Some 3,000 prisoners across different prisons were on hunger strike, the pro-Kurdish Peoples' Democratic Party (HDP) has said, in solidarity with one of the party's lawmakers who launched the action in November.
MP Leyla Guven was in custody when she went on hunger strike to protest Ocalan's isolation from his family and lawyers but she was later released.
Other detainees then followed suit. Eight people also killed themselves over the issue, according to the HDP.
Ocalan's PKK, blacklisted by Ankara and its Western allies as a terror group, has been waging an insurgency against the Turkish state since 1984 during which more than 40,000 people have been killed.
Ocalan was caught in February 1999 in Kenya and jailed several months later after he was found guilty of treason, separatism and murder.
Despite the almost complete isolation, Ocalan is still a key figure of the Kurdish insurgency and the movement generally in the region.

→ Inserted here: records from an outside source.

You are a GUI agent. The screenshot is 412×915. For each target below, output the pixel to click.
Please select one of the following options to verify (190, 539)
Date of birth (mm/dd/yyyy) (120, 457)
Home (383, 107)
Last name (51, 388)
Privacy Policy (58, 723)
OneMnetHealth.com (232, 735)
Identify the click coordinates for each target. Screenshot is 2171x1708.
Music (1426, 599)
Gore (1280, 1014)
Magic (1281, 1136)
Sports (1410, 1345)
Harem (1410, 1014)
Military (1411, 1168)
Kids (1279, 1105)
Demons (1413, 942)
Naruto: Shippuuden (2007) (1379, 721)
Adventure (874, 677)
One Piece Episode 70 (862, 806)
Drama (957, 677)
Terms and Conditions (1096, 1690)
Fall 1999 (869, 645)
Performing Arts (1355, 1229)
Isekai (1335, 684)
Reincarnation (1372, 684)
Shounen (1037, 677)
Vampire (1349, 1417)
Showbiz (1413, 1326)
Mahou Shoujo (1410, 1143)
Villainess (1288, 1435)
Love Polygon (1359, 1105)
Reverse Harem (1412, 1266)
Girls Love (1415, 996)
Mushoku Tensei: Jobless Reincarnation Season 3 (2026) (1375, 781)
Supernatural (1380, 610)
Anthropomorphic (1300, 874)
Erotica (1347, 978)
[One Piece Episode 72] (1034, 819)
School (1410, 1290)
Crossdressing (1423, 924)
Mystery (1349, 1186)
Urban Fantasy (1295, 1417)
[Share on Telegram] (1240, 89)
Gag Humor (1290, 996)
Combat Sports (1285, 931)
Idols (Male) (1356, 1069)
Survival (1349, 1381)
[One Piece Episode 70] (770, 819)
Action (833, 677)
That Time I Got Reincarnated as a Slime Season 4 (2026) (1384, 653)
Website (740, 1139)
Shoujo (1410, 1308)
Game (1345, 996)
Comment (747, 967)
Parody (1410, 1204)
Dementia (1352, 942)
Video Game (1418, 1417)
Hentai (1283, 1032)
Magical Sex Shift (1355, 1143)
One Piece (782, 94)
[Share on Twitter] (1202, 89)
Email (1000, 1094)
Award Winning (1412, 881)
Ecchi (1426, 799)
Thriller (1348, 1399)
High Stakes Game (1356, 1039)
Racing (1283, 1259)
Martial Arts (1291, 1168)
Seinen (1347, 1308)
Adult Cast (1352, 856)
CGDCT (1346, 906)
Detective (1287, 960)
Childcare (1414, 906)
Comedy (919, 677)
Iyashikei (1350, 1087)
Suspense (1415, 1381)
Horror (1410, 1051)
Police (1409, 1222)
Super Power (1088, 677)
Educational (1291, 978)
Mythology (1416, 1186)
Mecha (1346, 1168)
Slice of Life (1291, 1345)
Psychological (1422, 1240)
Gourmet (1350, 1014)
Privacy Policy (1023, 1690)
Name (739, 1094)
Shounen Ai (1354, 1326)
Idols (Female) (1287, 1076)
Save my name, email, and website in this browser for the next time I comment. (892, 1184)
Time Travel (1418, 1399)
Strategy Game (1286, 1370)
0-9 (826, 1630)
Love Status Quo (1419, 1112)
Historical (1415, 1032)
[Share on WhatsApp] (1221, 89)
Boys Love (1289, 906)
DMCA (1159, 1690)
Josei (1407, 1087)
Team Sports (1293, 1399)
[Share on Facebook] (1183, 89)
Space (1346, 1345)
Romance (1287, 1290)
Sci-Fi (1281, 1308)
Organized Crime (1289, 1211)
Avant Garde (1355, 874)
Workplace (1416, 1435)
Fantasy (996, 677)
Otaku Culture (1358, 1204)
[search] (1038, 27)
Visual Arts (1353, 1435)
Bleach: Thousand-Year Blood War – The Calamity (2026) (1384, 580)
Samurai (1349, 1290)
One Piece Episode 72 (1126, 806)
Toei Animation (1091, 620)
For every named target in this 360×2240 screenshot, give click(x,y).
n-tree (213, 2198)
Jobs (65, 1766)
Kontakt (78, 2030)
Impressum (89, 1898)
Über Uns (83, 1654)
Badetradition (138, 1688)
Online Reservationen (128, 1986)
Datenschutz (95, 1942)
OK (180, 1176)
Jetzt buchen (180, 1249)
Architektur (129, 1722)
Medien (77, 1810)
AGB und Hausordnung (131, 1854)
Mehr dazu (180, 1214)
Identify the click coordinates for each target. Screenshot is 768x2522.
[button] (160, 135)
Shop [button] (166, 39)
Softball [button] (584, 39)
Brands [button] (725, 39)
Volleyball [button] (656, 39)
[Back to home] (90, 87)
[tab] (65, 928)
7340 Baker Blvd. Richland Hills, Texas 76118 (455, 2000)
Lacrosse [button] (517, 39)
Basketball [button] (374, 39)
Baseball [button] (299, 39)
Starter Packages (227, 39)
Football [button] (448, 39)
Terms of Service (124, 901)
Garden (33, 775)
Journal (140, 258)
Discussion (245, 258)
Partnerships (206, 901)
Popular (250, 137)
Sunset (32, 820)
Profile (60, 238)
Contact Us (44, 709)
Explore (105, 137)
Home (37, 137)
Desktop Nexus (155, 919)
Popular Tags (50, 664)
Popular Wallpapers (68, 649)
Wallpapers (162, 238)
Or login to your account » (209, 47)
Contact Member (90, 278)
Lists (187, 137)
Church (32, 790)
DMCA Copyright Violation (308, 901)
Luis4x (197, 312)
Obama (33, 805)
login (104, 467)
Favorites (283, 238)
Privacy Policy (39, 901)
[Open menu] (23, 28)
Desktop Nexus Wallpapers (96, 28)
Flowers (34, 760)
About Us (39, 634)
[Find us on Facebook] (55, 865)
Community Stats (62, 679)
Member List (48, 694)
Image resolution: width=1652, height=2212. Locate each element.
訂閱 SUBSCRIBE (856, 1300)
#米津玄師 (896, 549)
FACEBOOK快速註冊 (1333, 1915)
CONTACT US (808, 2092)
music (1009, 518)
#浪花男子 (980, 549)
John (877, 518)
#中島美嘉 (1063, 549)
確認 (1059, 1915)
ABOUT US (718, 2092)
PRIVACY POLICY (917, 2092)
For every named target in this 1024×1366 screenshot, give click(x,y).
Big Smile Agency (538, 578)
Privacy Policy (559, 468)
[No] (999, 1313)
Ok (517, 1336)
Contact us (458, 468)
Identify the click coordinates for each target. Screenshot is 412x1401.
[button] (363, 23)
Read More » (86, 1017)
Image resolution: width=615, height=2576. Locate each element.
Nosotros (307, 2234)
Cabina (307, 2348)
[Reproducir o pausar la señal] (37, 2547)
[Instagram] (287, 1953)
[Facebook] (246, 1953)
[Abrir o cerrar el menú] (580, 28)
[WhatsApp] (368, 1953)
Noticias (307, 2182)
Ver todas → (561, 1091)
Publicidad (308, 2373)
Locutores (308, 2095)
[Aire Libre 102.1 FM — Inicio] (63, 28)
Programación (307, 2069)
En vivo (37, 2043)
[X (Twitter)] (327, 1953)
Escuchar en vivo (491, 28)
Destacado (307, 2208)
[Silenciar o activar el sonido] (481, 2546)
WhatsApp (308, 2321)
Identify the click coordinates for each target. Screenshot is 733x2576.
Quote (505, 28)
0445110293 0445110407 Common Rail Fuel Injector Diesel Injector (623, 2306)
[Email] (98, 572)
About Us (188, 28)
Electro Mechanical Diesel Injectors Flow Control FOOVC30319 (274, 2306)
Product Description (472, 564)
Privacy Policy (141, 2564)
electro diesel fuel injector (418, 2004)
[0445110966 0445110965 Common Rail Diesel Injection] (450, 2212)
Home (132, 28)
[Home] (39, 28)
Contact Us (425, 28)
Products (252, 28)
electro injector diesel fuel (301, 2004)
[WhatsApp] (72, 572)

His lawyers said Ocalan indicated he would "play a positive role" in Syria in confronting the issues there "including the Kurdish issue" if he was given the chance.
Ocalan previously said in a message following the May 2 visit that "Turkey's sensitivities" should be taken into account in Syria, where the US-backed Kurdish YPG militia is battling the Islamic State group.
Turkey says the YPG is a "terrorist offshoot" of the PKK.
The visits come just weeks before a controversial re-run of the Istanbul mayoral election, which was lost by the ruling party of President Recep Tayyip Erdogan on March 31.
Experts say Kurdish votes played a significant role in Erdogan's party loss and now he is hoping for their support again in the repeat vote on June 23.
But Turkish Justice Minister Abdulhamit Gul said Friday the lawyers' visits "had nothing to do with a peace process" and "no link to the Istanbul elections".
Ocalan had called for a ceasefire in 2013 to allow peace talks a chance to reach a negotiated settlement.
However, fighting between Turkey and the PKK intensified after the collapse of the ceasefire in the summer of 2015, dashing hopes of a peaceful solution to the conflict.
Ocalan's lawyers also said the rebel chief said the permission given for these meetings "did not mean the existence of a negotiation process".
But he said Turkey was in need of discussions regarding democracy and peace.